The scientific principal that matters here is that the colder you want your drink, the more diluted it has to be.
Why? Two years ago, Darcy O’Neil wrote a post that pointed out the science behind this. Here is the key fact: Almost all the chill you get from ice in a drink comes from the act of melting itself. A liquid is cooled when you put ice (or even very cold water) in it because the heat energy in the warm ingredients is bled off to raise the temperature of the ice. The cool thing about water is, it takes a fairly small amount of energy to warm up ice or water. But it takes a honking big amount to change ice into water. Here’s a cool graph that shows you it takes almost 80% as much heat to melt ice (which does not raise it’s temp at all) as it does to heat it from 32 degrees to the boiling point!

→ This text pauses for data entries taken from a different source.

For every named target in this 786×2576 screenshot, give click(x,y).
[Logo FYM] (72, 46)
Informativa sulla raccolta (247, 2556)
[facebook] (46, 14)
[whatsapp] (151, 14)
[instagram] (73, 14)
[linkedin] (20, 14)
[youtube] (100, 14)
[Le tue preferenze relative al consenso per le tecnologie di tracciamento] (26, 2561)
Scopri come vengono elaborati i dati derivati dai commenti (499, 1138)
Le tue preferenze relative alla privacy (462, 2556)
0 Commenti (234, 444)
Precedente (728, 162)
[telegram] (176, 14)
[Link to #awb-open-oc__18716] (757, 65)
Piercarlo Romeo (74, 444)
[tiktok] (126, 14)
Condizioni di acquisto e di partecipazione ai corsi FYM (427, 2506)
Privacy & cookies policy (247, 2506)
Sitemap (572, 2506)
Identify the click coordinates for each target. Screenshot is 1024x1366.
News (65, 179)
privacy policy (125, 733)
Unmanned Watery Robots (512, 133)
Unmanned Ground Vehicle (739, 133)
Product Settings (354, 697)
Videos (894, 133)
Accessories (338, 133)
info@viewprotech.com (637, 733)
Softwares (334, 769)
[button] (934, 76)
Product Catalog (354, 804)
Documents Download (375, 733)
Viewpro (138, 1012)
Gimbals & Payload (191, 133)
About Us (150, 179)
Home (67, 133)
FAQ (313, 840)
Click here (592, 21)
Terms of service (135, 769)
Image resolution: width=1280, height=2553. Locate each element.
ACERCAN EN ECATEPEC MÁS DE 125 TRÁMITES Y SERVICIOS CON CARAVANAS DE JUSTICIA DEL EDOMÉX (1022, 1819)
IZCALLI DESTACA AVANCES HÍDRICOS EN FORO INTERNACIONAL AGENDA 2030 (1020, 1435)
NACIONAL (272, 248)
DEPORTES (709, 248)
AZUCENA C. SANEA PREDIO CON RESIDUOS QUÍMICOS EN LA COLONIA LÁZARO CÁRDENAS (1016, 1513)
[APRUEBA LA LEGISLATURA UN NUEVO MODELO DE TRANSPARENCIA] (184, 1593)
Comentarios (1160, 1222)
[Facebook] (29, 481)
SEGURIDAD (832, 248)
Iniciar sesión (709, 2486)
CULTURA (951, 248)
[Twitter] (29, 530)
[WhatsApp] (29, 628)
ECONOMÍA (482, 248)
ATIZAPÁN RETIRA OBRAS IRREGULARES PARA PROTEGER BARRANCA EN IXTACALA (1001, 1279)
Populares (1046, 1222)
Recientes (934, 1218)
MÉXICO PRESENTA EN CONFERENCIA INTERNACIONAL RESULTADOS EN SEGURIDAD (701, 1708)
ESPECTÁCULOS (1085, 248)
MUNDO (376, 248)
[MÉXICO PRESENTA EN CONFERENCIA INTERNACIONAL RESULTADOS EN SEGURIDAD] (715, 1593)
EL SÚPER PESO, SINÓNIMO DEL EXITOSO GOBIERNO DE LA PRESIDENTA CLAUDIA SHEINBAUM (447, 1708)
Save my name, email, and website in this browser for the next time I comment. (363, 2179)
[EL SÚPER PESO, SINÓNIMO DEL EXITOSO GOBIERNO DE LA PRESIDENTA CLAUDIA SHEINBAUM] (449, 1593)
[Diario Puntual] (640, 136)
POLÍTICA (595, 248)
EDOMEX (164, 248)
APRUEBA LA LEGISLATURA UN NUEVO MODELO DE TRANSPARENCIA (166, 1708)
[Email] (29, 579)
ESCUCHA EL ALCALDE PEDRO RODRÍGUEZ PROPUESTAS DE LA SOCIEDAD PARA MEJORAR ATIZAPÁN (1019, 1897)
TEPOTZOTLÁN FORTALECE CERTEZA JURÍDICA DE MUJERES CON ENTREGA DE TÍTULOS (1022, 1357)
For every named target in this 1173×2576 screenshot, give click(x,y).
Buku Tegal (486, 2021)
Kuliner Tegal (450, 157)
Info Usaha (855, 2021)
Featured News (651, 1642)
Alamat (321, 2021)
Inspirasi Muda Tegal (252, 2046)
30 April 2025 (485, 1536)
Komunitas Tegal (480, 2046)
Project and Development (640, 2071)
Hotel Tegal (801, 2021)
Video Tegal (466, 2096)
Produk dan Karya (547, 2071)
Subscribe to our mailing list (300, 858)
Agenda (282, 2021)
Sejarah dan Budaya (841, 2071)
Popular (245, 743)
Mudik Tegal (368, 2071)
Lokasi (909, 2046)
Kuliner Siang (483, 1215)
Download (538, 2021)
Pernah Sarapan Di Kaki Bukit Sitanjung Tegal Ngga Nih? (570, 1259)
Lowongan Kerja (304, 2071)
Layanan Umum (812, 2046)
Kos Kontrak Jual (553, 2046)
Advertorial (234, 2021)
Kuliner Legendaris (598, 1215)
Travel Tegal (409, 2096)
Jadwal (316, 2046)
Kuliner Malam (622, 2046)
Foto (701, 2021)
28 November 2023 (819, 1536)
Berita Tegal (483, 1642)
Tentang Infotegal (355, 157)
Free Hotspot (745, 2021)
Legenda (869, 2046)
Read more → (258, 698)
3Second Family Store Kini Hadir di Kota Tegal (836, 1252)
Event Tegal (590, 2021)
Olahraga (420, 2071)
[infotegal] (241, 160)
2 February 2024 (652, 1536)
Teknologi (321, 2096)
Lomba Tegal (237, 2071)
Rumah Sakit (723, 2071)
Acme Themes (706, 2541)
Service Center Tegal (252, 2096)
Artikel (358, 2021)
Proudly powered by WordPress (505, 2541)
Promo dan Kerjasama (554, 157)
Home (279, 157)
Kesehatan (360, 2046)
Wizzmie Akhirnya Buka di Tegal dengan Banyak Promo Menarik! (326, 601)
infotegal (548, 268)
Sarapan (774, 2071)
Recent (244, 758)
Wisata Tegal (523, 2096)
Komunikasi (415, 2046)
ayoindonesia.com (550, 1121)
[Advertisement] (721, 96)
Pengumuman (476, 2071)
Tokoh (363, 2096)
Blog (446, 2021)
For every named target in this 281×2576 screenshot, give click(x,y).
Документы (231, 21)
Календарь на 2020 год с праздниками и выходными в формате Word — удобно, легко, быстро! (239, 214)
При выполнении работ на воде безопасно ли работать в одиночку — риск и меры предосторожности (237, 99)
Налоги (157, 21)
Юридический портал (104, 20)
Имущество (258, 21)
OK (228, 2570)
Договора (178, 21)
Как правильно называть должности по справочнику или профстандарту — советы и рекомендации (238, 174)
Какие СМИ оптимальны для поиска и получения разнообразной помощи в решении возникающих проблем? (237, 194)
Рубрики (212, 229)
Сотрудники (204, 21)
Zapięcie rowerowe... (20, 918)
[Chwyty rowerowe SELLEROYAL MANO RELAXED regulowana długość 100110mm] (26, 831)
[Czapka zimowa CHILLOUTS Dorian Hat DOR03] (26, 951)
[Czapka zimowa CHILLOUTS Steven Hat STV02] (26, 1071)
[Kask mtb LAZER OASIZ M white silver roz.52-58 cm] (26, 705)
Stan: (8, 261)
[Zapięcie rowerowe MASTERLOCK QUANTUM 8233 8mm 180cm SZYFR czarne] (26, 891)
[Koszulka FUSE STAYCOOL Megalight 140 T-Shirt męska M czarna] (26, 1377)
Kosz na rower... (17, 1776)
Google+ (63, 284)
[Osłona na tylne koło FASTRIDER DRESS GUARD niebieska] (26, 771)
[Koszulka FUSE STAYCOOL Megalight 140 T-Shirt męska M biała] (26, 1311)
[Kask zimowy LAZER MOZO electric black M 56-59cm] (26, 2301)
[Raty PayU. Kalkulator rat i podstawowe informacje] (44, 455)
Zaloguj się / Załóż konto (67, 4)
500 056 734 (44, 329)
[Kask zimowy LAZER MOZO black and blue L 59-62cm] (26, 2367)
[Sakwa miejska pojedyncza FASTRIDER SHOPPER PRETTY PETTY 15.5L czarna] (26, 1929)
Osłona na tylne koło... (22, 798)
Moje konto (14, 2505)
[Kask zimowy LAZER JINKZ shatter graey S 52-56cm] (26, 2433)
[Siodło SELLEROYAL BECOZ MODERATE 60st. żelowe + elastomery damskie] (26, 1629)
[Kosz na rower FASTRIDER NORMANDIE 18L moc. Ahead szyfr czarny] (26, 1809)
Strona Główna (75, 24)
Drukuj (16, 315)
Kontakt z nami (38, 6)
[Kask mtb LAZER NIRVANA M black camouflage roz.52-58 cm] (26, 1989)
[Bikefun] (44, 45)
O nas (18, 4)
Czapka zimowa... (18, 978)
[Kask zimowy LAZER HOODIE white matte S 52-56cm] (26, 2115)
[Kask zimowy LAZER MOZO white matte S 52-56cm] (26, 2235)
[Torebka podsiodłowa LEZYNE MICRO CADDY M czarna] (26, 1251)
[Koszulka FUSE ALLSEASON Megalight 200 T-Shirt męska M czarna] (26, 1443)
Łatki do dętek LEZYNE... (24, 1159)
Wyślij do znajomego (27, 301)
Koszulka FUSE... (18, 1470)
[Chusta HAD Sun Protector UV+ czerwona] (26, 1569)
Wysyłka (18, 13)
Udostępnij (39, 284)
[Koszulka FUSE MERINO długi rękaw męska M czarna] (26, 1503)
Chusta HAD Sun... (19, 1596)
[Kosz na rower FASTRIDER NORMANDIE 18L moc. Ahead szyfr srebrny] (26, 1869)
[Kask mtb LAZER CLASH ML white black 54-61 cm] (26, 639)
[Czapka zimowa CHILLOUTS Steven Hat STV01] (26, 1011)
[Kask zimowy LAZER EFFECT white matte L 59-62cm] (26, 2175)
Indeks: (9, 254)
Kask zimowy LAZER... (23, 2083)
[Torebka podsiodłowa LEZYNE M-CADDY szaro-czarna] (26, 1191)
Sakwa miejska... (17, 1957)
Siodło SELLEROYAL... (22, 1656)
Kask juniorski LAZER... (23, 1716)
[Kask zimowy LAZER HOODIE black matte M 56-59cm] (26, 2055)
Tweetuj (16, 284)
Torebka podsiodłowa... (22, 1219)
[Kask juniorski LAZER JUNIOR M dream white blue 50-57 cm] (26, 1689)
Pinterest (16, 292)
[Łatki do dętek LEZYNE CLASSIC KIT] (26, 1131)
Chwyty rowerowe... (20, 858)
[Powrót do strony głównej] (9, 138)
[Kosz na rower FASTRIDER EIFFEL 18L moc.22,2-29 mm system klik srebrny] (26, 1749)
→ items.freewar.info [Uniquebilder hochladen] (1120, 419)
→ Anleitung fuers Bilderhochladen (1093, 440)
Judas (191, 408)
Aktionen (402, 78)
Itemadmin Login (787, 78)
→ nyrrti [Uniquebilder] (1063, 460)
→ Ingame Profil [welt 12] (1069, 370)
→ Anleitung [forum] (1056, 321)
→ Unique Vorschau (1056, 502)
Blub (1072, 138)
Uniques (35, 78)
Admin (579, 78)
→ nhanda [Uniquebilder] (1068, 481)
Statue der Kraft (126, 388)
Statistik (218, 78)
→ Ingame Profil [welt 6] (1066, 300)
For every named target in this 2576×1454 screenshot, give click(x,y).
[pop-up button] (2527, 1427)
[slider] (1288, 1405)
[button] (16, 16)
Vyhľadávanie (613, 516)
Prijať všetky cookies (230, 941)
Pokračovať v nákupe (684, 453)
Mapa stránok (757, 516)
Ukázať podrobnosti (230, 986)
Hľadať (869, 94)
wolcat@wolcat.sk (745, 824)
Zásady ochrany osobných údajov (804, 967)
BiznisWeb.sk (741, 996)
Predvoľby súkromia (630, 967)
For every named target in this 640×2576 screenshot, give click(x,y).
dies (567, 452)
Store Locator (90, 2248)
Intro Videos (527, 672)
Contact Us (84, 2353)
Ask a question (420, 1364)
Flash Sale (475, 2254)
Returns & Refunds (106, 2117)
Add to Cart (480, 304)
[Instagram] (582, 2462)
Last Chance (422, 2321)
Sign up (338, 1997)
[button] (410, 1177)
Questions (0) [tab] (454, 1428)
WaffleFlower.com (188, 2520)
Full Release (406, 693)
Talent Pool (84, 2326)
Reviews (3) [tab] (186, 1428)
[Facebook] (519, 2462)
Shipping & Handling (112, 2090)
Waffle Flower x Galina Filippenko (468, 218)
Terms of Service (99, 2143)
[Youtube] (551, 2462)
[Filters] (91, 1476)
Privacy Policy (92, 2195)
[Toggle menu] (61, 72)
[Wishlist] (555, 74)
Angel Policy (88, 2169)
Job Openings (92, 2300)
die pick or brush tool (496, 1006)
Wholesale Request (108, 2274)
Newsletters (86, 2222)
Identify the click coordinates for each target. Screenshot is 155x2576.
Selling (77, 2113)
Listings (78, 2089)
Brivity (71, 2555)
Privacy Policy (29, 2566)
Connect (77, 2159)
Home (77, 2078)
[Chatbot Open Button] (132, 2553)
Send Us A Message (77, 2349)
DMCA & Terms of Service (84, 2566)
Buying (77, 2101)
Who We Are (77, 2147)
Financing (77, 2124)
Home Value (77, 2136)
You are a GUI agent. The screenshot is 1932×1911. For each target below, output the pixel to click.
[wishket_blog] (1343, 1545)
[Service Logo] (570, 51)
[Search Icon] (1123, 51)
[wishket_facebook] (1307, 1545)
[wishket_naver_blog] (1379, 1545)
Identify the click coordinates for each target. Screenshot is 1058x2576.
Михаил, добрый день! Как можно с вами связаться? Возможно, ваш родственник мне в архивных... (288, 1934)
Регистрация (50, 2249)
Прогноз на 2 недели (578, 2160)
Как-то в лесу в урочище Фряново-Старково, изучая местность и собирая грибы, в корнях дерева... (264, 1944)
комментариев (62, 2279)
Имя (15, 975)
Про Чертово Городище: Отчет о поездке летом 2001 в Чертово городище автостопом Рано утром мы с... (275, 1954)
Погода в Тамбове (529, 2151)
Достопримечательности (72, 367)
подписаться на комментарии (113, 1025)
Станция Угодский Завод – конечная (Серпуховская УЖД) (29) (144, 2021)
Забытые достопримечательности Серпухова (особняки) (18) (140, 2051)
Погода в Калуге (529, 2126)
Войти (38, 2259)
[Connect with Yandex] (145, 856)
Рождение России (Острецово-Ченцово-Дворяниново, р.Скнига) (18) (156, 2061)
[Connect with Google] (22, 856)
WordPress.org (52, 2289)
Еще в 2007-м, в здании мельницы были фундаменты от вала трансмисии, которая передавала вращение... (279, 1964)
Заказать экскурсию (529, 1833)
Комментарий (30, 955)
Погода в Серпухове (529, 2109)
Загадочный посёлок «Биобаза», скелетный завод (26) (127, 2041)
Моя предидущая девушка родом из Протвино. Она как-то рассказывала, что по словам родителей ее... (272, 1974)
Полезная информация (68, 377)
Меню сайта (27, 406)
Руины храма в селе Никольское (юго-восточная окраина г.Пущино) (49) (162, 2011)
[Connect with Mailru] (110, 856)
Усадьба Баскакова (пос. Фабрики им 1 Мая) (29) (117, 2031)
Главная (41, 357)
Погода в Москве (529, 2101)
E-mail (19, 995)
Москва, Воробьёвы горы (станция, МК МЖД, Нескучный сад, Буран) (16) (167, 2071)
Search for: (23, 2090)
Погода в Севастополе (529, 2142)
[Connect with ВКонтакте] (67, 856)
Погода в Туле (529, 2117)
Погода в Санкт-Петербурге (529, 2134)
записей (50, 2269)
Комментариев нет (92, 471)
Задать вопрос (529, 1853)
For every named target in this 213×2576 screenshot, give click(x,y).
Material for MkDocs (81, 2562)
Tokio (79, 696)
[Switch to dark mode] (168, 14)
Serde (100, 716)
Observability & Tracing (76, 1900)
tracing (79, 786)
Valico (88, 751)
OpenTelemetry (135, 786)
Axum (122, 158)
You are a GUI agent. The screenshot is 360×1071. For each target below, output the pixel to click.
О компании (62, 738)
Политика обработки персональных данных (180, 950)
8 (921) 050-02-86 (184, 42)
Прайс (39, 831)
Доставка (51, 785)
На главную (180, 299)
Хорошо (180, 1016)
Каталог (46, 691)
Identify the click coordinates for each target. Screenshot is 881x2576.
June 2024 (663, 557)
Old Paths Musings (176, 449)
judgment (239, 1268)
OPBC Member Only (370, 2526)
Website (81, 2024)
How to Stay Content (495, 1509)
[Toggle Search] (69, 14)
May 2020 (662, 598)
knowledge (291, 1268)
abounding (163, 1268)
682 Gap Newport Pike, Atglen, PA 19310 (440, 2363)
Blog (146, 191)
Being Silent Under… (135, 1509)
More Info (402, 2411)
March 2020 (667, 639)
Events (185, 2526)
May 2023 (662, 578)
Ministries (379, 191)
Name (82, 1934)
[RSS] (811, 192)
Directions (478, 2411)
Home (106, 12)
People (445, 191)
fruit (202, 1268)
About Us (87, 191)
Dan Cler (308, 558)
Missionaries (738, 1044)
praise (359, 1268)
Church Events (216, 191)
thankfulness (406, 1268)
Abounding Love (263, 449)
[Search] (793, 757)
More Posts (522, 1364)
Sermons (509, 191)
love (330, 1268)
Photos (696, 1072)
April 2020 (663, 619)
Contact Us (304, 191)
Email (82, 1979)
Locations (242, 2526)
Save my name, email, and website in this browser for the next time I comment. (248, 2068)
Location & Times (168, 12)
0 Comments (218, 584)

Why is shaking faster than stirring? Vigorous agitation cracks and slivers the ice, which increases it’s surface area. This makes the heat transfer go faster. It also leaves air bubbles and lots and lots of little needles of ice. These little slivers will go right through the strainer, clouding the drink, along with the bubbles. And these slivers won’t melt very quickly, despite their large surface to mass ratio, because your drink is now below their melting point! Incidentally, if you don’t drink your cocktail quickly (while it is
still laughing at you) these little slivers will melt, and retard the warming speed slightly.
But as the ice melts, it dilutes the drink as well. Some water is needed in most cocktails to make them taste right, but too much and you will have a bland or thin-tasting drink. This is ironic, because the colder the drink, the stronger we can take it, and in fact like it.
And here is where we move from the physics of ice to the sometimes amazing nexus of art and industrial engineering that is modern cocktail bartending.
First, the art. Do you shake or stir? How long? How hard? There aren’t really objective, scientific rules for any of this. You may have a preference so dogmatic and iron-clad that for you it is akin to the Third Law of Thermodynamics, but Pete down the bar there may have an equally strong preference the other way. Chances are, unless you are Gary Regan and want to spend a half-hour instructing an airport bartender how to make a Manhattan, your bartender will decide to shake or stir, and for how long. In this, he or she is an artist. There are many ways to arrive at a great drink with the same ingredients, and many more ways to end up with a crude paint by numbers sketch.
If the bartender is you, in your Basement Bar, you can take the time to be as loving and careful as you like, limited only by your thirst, and that of your guests. But in a crowded commercial establishment, the industrial engineering aspect comes into play. If you ask for a Plymouth Martini, stirred, how likely are you to get Reese’s 32 degree job in any bar, anywhere?
No, not even there.
A bartender who takes sixty seconds to lovingly, gently stir each Martini will be in the weeds so quickly, that his boss will need a DR Trimmer/Mower and/or a price hike to get him out.
So, if you find yourself served a cocktail that looks great, tastes great, is very cold, served quickly, and for an at least somewhat reasonable price, look hard at your bartender. He or she deserves a good reward for their skill and labor. And you need to remember them so you can come back again.